Hop Studios has been up and running for 13 years, and every year, one or more of our client’s web sites has been hacked in some way. Some of these have spectacularly obvious—home pages overwritten with strange content—but most have been relatively hard to spot immediately, regardless of how significant a hack it was.
Typically, a site is hacked for one of two reasons: to gain access to the personal information of its members (from email addresses and passwords to credit card numbers) or to put code in place that exploits the web site’s visitors. Whatever the purpose, having a web site hacked is bad news for the web site publisher, who must re-establish the trust of their audience, spend a lot of time and money on cleanup and prevention, and even in some cases have to deal with legal issues.
We’ve had a client whose site was hacked to add small links to gambling sites to give those sites a boost in search engine rankings. We’ve also had sites that were hacked for political reasons.
Now, if you’re saying, “Hey, if your sites are getting hacked that means that you suck!” I would of course return, “We do not!” The truth is, although we’re careful and conscientious, the possibility of a web site hack is real for any web site built by any developer, much in the way any house is potentially vulnerable to a determined burglar regardless of who built it. Of course there are things you and we can do to make hacks less likely. Here are a few tips.

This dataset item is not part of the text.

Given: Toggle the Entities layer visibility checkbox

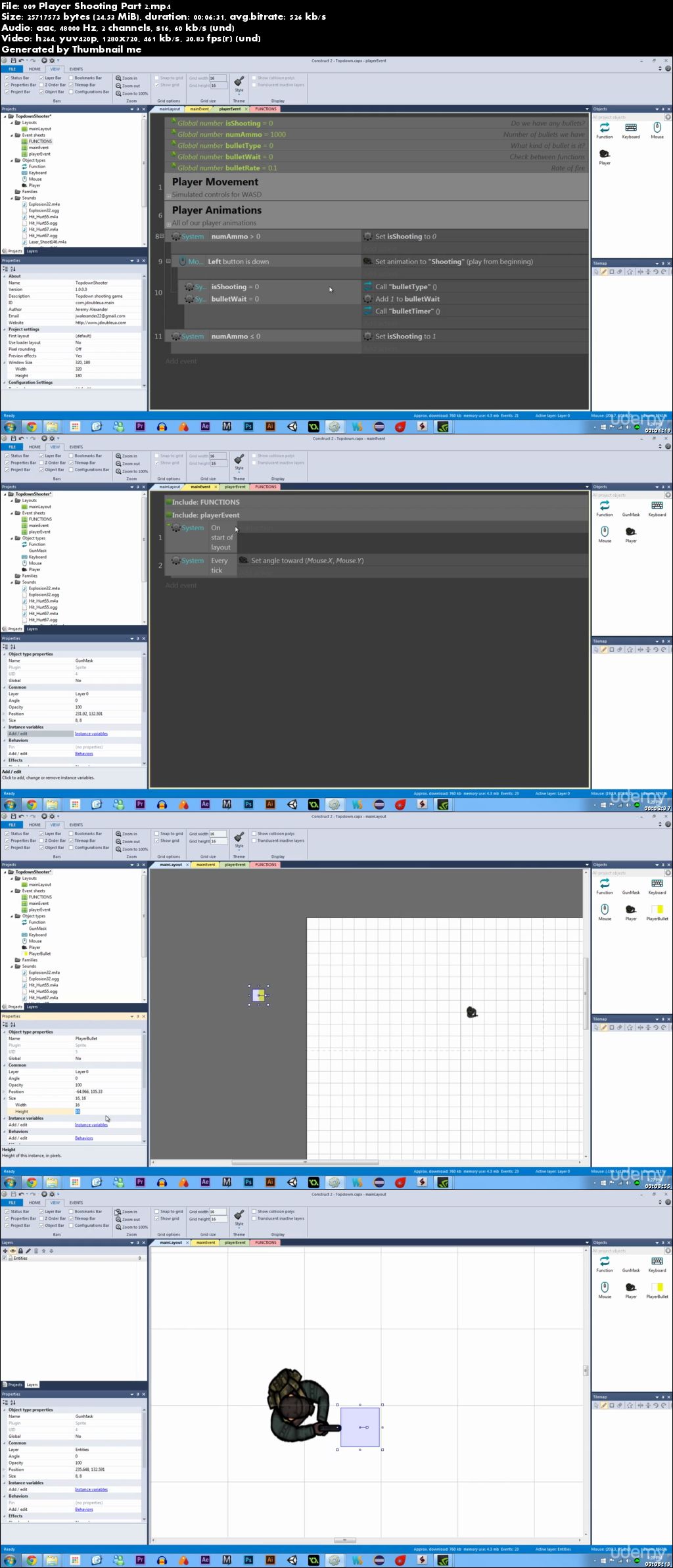Looking at the screenshot, I should click(5, 1258).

When a site gets hacked, the big question is usually “how did this happen?” and it can be unsettling to realize that often it’s hard to determine how with 100% accuracy, at least not in detail. The least-detectable hack, of course, is when the hacker has obtained a password: for FTP, or the content management system, or the site database server, or… . This is why we are very careful with creating and handling your web site’s passwords. We change them from time to time; use complex passwords with capital letters, numerals, and punctuation or that are very long; we don’t email them. We recommend you do the same.
But passwords are really just the start. As web software has become more complex and multi-layered, hackers have more opportunities and have developed better tools to exploit common security errors. Not surprisingly, this is one of the reasons we’re always keen to update your web site software, whatever it may be, to the latest version. The older your software and server—and that means every part of it, not just your main admin tool—the more exploitable your site is, as a general rule.

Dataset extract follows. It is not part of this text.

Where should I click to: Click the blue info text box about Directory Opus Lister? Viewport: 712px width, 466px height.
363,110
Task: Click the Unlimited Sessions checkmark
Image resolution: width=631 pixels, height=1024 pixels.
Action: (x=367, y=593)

The good news is that as hackers have gotten more sophisticated and pernicious, the folks offering tools to detect and prevent them from getting into your site have gotten faster and better. Even if you don’t have time or budget to update everything all the time, you can use Web-based monitoring to look for trouble as it happens.
One we are especially pleased with is Sucuri, a 24/7 web site monitoring service that verifies your site is clean, watches for unauthorized changes to your web site’s files and pages, and alerts you immediately when suspicious activity occurs. They also can assist with cleanup when a hack happens. There are several levels of Sucuri service depending on your needs, but for most web sites, the $89.99/yearly package will do the trick, and we can order and set it up for you.

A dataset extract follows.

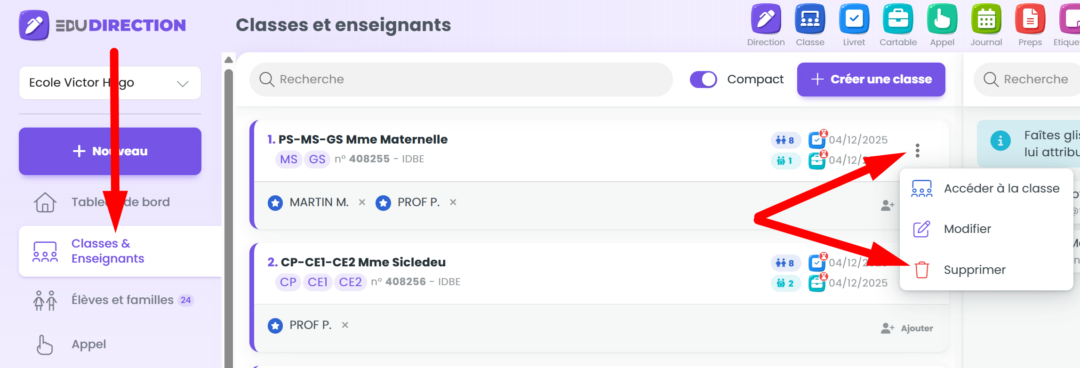Remove teacher MARTIN M. from the class
Image resolution: width=1080 pixels, height=368 pixels.
coord(362,203)
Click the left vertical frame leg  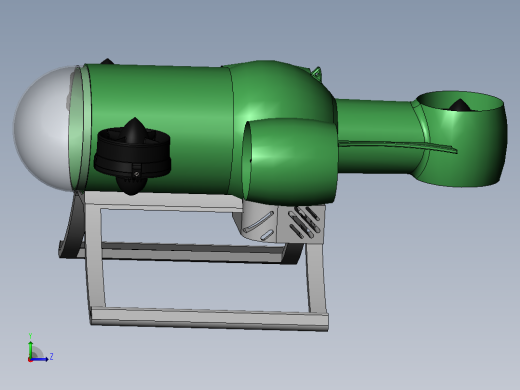pos(94,257)
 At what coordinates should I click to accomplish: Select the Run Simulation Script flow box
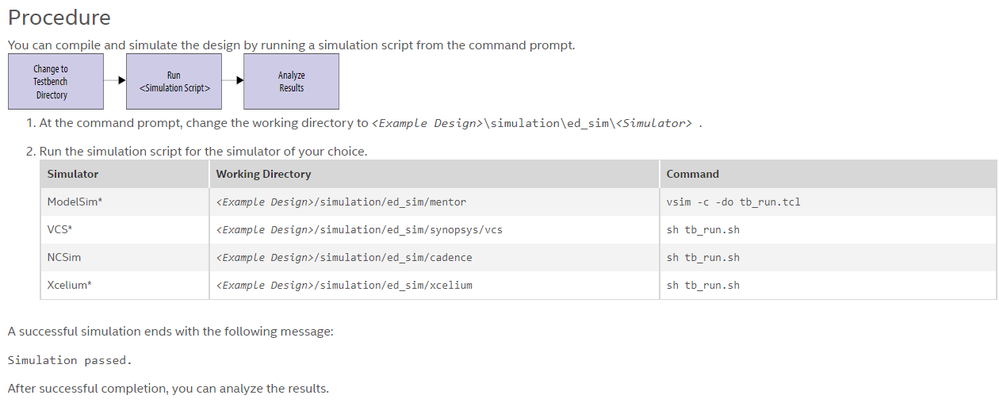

Sucuri monitors your site internally (have files changed on your Web site’s drive?) and externally (are your site’s Web pages transmitting malware and viruses to visitors?). The service scans for changes to your files, content management system, SSL certificates, and domain records. Best of all, if your site is hacked, their cleanup response time is typically a few hours.
Although we recommend you sign up before your site gets hacked, you can certainly sign up after it happens and Sucuri will assist with cleanup and prevention of future hacks. It’s important to note that this company isn’t a security consulting service, but is more like a home security service that puts detectors in place to warn the homeowner of signs that there might be a break-in and provides a response team for dealing with trouble promptly.
You’re probably wondering if this is something you really need to worry about, and I’m sorry to say, you probably do. A hacked site can leave you with legal liability, or at the very least a very upset group of visitors and customers.
If your Web site allows users to register, offers products for sale via an installed shopping cart, has a lot of traffic and search engine ranking, or you’re likely to be targeted by bored or malicious internet hackers, we suggest you seriously consider Sucuri (or a service like it).